§ **PROVIDED RECORDS**:
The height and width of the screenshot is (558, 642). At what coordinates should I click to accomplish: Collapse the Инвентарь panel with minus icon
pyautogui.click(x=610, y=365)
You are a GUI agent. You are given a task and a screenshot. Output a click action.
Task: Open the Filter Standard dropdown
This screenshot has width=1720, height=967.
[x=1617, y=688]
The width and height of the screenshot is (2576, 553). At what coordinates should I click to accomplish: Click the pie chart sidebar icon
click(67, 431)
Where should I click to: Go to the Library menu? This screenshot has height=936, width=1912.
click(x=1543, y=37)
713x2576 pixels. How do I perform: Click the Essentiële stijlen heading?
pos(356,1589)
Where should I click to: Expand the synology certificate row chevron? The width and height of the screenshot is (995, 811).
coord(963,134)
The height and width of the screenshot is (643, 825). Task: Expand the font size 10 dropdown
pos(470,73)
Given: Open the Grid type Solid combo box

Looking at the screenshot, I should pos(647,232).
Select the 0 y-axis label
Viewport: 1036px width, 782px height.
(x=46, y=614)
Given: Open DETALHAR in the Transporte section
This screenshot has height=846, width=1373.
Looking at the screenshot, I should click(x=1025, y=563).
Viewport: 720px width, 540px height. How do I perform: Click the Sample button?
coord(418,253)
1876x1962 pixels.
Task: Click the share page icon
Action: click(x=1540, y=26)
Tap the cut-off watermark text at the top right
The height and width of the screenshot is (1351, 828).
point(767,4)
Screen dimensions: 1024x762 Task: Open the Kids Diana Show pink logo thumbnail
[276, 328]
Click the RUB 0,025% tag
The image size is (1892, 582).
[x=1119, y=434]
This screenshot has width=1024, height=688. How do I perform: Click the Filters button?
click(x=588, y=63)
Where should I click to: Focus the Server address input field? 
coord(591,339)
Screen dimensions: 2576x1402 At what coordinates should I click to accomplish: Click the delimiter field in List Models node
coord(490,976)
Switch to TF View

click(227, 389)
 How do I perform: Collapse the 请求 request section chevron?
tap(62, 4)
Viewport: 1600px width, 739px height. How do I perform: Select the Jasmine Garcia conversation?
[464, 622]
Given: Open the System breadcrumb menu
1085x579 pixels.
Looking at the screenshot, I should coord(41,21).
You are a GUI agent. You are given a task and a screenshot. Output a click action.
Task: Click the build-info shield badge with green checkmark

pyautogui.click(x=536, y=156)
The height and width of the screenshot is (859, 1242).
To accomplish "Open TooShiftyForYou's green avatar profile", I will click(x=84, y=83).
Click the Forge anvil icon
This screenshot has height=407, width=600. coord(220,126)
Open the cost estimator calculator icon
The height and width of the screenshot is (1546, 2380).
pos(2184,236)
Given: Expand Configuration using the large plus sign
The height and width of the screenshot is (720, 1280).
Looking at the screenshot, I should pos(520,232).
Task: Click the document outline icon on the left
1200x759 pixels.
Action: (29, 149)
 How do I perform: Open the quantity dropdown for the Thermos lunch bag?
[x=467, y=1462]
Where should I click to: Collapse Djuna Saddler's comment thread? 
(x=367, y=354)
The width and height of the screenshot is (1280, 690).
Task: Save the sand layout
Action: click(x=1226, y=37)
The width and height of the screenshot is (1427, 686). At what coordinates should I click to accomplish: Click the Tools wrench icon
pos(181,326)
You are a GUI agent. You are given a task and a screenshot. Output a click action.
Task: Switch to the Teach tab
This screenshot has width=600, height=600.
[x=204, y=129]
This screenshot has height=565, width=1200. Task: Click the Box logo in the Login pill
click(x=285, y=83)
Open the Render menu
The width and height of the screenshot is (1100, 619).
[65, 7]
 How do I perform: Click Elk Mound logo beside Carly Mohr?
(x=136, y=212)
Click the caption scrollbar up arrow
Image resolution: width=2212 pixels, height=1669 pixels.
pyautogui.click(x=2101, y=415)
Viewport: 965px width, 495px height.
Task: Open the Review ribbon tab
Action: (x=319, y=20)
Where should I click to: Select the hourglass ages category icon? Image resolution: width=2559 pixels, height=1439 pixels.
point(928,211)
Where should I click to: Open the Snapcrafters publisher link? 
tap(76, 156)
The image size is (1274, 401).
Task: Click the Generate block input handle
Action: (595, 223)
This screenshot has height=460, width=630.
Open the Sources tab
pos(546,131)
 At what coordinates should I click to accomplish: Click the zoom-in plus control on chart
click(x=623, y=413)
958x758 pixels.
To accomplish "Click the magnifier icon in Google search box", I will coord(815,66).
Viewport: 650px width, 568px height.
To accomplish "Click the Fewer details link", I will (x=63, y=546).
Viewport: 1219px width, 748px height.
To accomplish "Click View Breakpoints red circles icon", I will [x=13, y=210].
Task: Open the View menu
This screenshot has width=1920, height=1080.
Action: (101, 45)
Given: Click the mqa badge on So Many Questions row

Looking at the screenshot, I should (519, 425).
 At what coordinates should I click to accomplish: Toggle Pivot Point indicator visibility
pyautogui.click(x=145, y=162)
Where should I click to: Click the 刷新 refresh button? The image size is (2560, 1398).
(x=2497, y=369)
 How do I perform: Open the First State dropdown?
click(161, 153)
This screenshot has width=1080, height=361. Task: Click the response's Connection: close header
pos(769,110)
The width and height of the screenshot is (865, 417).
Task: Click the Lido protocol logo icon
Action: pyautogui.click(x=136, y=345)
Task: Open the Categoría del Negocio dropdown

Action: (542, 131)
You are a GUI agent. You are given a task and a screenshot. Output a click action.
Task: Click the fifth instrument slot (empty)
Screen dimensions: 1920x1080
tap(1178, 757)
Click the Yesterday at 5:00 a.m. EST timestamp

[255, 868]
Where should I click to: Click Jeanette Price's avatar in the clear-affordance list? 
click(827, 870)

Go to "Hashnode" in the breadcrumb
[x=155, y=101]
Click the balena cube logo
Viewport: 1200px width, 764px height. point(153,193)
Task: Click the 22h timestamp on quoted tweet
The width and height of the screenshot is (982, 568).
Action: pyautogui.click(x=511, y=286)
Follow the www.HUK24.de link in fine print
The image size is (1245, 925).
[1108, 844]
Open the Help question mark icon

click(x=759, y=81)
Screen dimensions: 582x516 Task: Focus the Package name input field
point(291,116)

§ **GIVEN INSTRUCTION**: Convert the lines of the listing above, from the line containing "Viewport: 650px width, 568px height." through the line containing "will [x=13, y=210].", into a Markdown table with the columns Row and Line, skipping any blank lines.

§ **WRITTEN RESPONSE**:
| Row | Line |
|---|---|
| 1 | Viewport: 650px width, 568px height. |
| 2 | To accomplish "Click the Fewer details link", I will (x=63, y=546). |
| 3 | Viewport: 1219px width, 748px height. |
| 4 | To accomplish "Click View Breakpoints red circles icon", I will [x=13, y=210]. |